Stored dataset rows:

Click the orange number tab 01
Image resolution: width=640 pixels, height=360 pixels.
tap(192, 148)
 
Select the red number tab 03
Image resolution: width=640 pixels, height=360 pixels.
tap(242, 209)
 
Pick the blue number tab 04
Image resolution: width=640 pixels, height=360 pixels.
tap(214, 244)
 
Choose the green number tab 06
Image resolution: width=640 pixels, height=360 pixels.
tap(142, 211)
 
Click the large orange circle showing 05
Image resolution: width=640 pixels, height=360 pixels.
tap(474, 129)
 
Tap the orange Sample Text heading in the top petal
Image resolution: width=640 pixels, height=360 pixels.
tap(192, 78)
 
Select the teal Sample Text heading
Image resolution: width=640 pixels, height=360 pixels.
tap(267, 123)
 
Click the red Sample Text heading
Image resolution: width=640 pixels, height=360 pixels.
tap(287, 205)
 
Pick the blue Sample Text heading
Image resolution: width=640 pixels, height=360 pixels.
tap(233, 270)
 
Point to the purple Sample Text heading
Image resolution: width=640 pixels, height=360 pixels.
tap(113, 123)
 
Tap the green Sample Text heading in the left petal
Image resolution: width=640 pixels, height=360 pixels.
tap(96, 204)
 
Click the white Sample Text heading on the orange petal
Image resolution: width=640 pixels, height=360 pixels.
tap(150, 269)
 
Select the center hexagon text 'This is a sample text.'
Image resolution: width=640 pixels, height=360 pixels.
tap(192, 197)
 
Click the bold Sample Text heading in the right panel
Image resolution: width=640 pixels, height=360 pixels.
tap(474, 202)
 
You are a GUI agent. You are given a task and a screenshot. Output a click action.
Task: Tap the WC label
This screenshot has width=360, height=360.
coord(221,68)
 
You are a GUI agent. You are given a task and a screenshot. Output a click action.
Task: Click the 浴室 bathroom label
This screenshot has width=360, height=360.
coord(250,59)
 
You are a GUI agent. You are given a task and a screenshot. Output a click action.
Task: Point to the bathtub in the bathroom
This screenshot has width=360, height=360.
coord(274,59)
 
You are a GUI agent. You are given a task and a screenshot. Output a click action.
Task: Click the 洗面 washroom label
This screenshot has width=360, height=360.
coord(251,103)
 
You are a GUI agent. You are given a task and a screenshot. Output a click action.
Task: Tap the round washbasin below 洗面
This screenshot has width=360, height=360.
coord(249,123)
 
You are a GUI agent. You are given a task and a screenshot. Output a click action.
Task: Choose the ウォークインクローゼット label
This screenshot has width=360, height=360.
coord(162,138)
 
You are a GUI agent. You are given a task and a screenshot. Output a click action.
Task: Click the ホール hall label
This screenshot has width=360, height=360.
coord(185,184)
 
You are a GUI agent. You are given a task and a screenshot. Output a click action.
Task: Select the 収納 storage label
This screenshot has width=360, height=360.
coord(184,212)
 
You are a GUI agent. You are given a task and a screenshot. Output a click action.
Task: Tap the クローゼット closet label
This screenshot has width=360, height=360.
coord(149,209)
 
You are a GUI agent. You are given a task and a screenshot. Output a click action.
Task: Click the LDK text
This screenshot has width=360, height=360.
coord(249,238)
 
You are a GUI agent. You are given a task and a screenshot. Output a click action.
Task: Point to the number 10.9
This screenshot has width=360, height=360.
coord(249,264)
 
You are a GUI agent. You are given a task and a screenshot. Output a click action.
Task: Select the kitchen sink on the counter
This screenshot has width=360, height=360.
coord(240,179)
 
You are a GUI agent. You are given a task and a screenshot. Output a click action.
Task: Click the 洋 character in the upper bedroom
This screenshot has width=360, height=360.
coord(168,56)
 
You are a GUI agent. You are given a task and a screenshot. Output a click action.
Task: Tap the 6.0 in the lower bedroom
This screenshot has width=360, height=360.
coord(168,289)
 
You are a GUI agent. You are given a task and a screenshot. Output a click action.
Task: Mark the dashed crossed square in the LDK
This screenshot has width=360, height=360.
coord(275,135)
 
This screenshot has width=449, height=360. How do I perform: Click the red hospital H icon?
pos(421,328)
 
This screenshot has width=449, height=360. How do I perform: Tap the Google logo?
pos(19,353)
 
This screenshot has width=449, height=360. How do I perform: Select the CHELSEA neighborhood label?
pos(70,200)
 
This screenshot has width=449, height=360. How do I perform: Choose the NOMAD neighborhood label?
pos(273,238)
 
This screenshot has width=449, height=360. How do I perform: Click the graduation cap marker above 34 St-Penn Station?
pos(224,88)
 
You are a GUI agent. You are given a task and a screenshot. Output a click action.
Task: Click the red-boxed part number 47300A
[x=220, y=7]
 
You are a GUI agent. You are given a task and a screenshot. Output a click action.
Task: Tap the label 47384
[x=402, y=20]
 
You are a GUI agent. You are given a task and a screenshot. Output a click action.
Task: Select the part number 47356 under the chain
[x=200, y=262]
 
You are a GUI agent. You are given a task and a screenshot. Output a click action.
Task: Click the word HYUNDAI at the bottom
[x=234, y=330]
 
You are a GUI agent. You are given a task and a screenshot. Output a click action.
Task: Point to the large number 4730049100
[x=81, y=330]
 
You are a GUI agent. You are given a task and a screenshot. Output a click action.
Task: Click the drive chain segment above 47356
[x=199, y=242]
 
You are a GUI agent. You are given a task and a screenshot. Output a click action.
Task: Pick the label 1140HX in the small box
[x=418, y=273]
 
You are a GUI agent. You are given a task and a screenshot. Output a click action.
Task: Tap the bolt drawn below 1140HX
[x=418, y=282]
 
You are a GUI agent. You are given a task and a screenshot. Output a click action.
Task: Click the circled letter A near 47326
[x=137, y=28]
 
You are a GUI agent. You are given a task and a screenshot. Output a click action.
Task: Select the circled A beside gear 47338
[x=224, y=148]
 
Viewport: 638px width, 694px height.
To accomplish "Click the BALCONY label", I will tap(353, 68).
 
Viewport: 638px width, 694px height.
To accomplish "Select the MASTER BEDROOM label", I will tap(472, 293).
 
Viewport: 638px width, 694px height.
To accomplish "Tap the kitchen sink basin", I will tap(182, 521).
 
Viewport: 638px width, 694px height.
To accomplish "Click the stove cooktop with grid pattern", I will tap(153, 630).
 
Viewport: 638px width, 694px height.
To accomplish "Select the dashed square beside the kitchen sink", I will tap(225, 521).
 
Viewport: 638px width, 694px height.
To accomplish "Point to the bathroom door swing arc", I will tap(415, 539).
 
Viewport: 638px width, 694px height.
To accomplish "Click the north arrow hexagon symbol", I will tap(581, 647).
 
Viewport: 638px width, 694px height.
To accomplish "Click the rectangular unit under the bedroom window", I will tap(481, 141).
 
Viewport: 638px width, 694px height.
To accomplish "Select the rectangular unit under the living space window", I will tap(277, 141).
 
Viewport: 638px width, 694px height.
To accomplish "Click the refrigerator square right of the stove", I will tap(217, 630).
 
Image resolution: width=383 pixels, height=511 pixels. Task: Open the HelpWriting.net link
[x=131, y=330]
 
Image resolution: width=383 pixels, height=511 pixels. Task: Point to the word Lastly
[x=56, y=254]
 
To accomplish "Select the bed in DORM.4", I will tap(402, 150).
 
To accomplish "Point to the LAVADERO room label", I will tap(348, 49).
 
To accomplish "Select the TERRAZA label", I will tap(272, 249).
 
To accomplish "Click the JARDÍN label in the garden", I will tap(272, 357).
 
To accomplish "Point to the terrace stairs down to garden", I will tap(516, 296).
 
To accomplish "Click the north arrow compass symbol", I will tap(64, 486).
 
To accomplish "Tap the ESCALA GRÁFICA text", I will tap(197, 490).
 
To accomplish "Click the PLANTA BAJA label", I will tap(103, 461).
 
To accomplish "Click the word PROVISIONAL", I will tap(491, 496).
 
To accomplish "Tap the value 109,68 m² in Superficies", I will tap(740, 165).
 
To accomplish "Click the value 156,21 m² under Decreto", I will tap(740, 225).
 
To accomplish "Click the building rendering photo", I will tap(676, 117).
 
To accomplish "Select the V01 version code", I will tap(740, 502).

# Problem
Please transcribe, word for word, the lines running from the line containing "Click the red Sample Text heading" up to and including the line containing "tap(150, 269)".

# Answer to this problem
Click the red Sample Text heading
Image resolution: width=640 pixels, height=360 pixels.
tap(287, 205)
 
Pick the blue Sample Text heading
Image resolution: width=640 pixels, height=360 pixels.
tap(233, 270)
 
Point to the purple Sample Text heading
Image resolution: width=640 pixels, height=360 pixels.
tap(113, 123)
 
Tap the green Sample Text heading in the left petal
Image resolution: width=640 pixels, height=360 pixels.
tap(96, 204)
 
Click the white Sample Text heading on the orange petal
Image resolution: width=640 pixels, height=360 pixels.
tap(150, 269)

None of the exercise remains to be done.